Request -> Starting at the line that contains "Where should I" and ending with the last of the entries, give those lines as a numbered list with blank lines omitted. Leave the pictures out of your answer.

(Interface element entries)
━━━━━━━━━━

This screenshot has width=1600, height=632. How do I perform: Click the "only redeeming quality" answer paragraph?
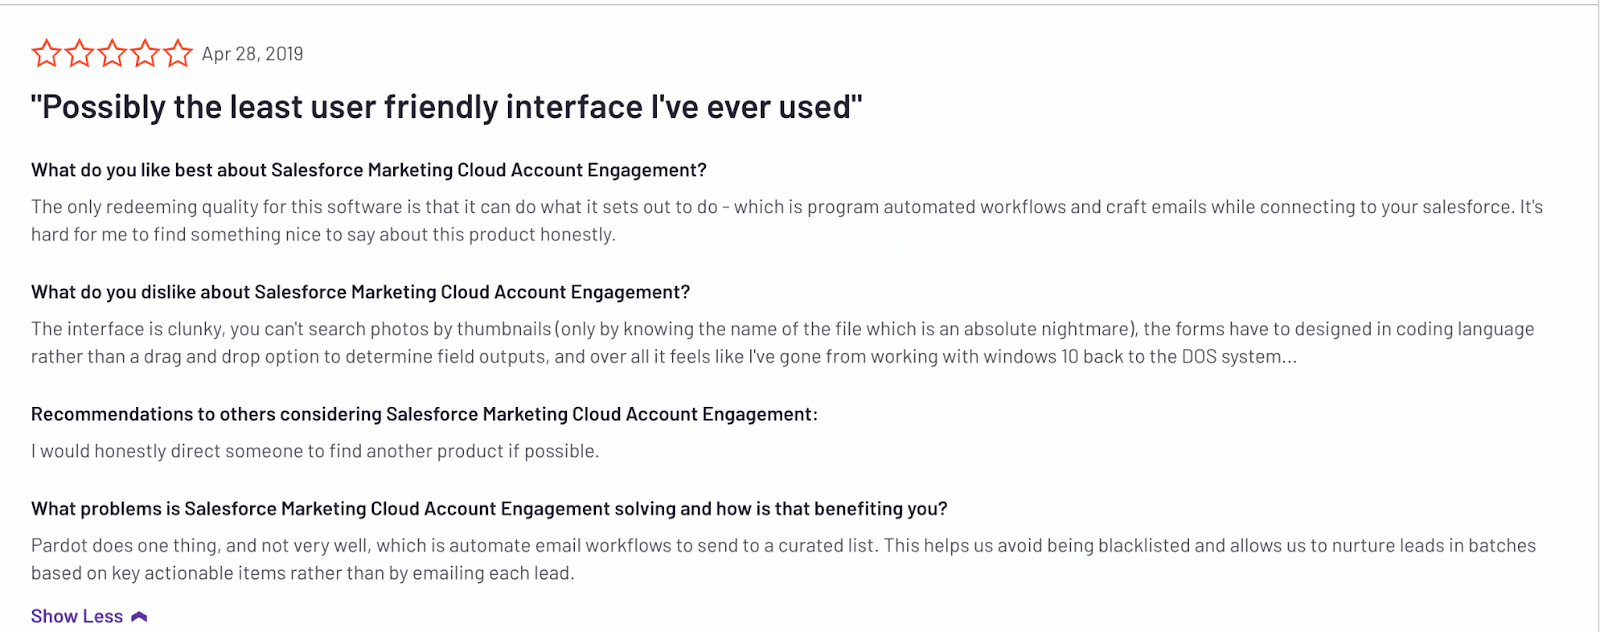[786, 207]
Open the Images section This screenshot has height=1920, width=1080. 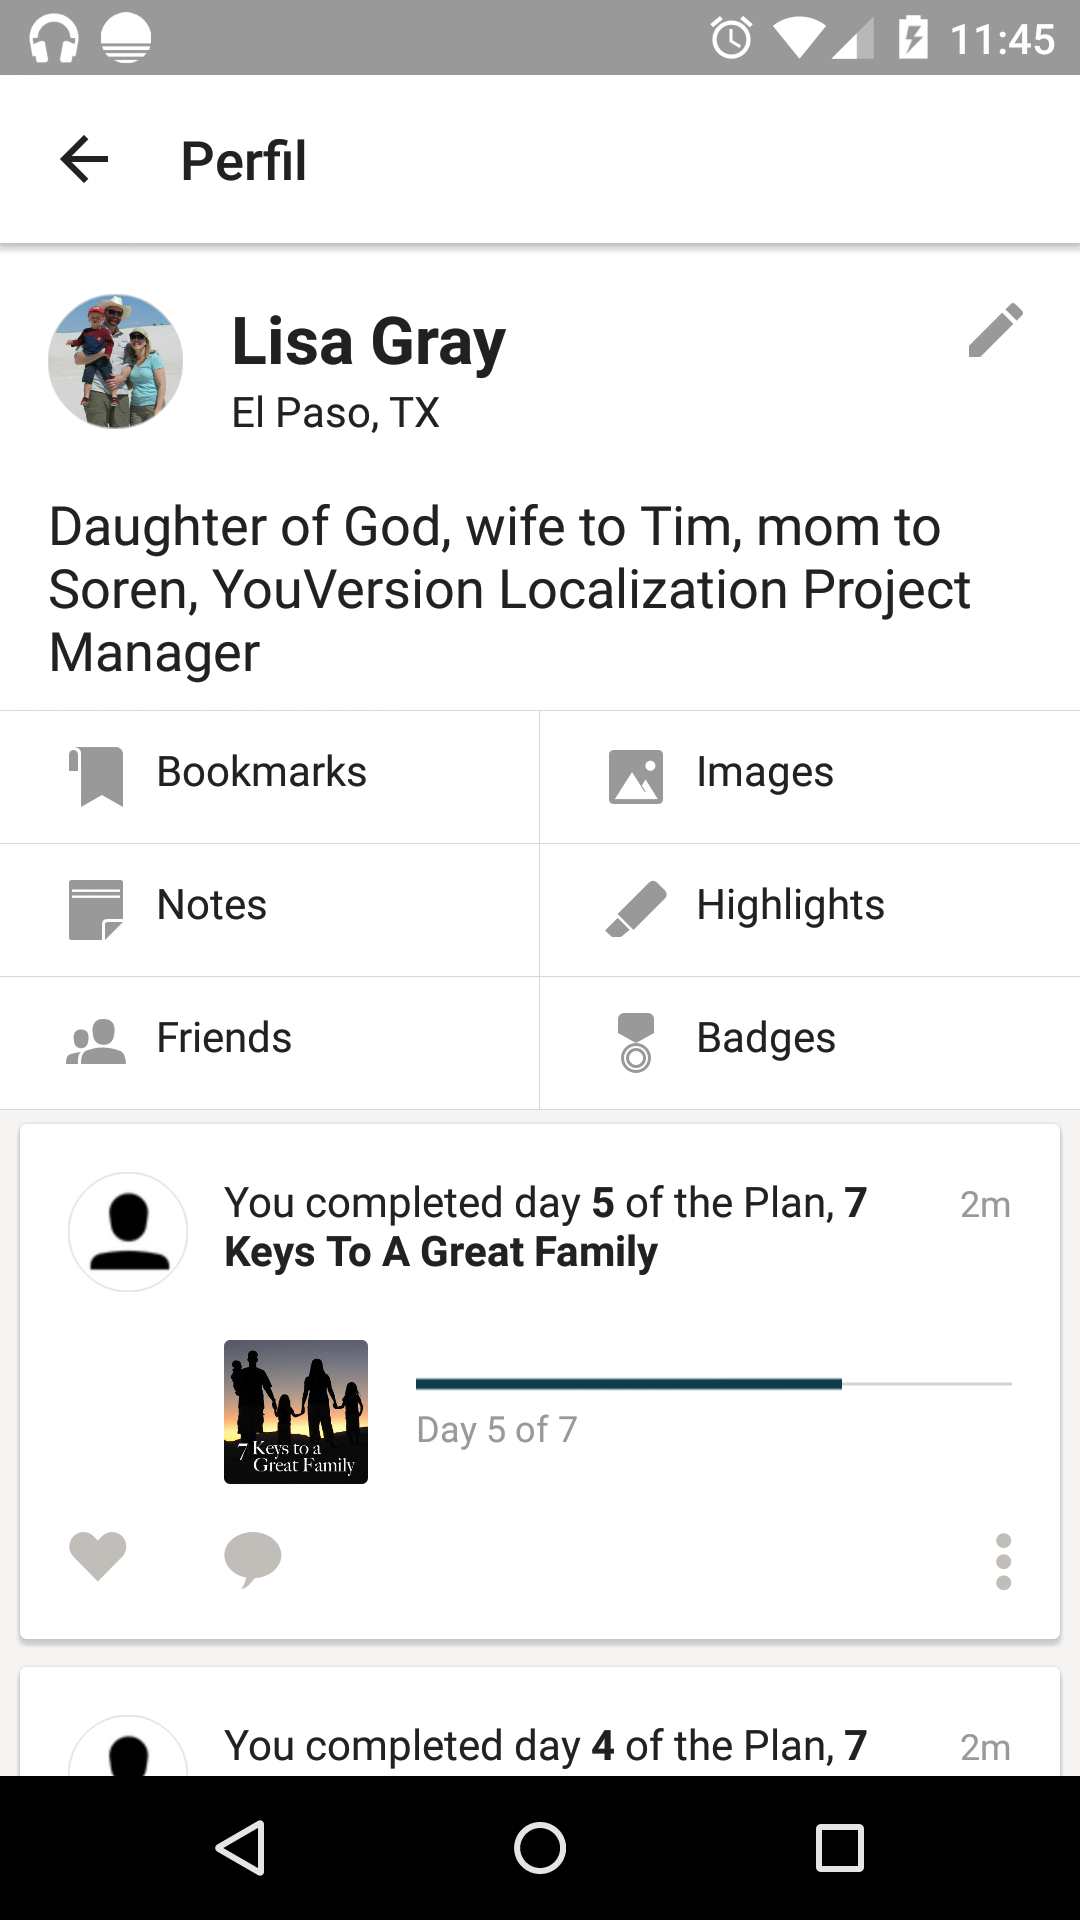point(765,773)
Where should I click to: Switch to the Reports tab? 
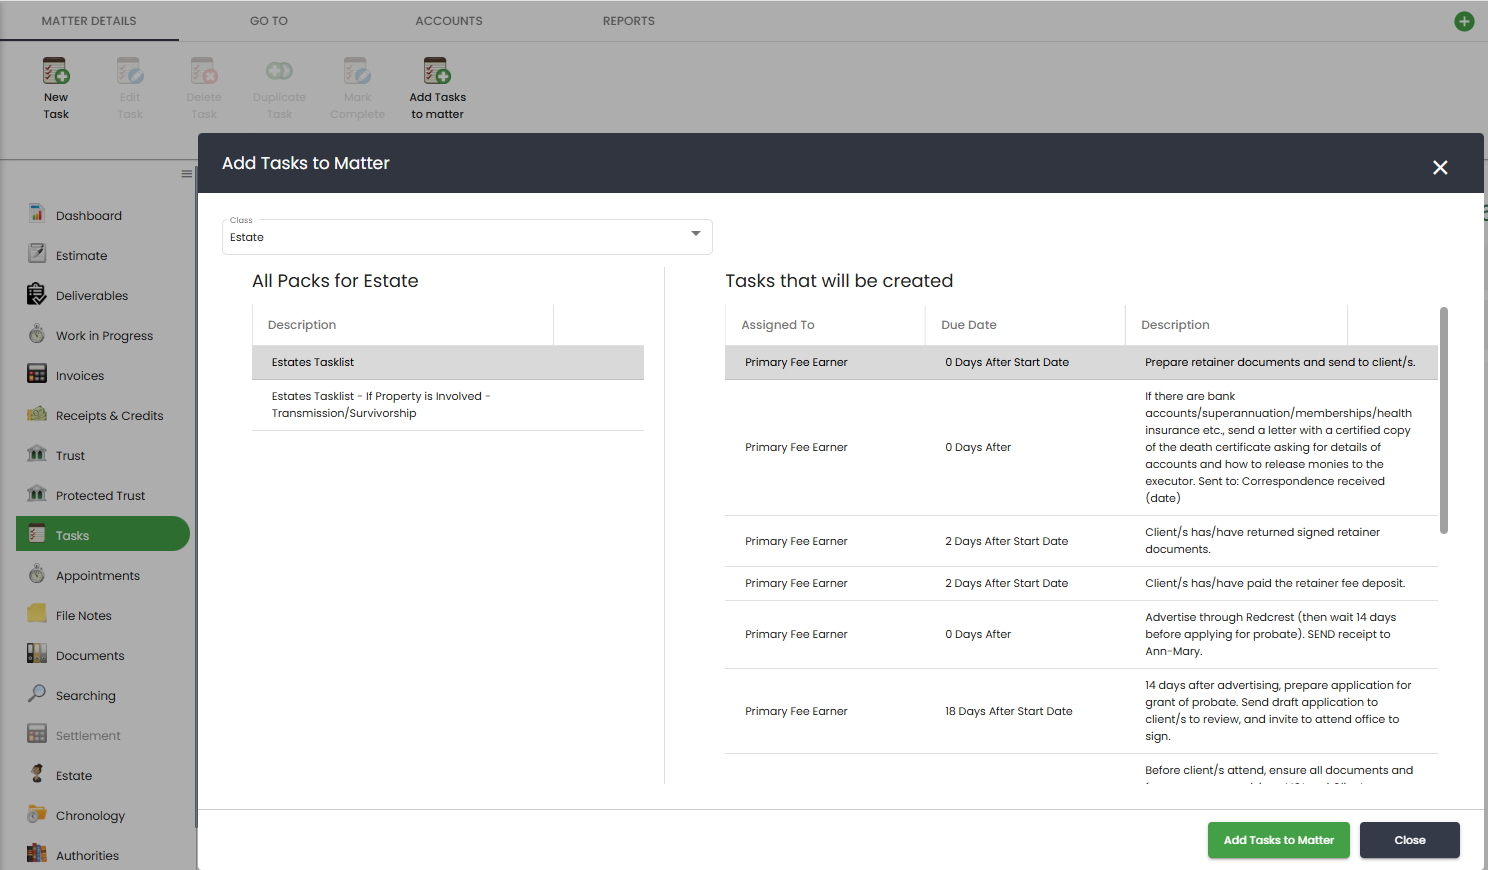pos(628,21)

━━━━━━━━━━

Correct answer ->
1. Where should I click to: Switch to the Reports tab? 
2. pos(628,21)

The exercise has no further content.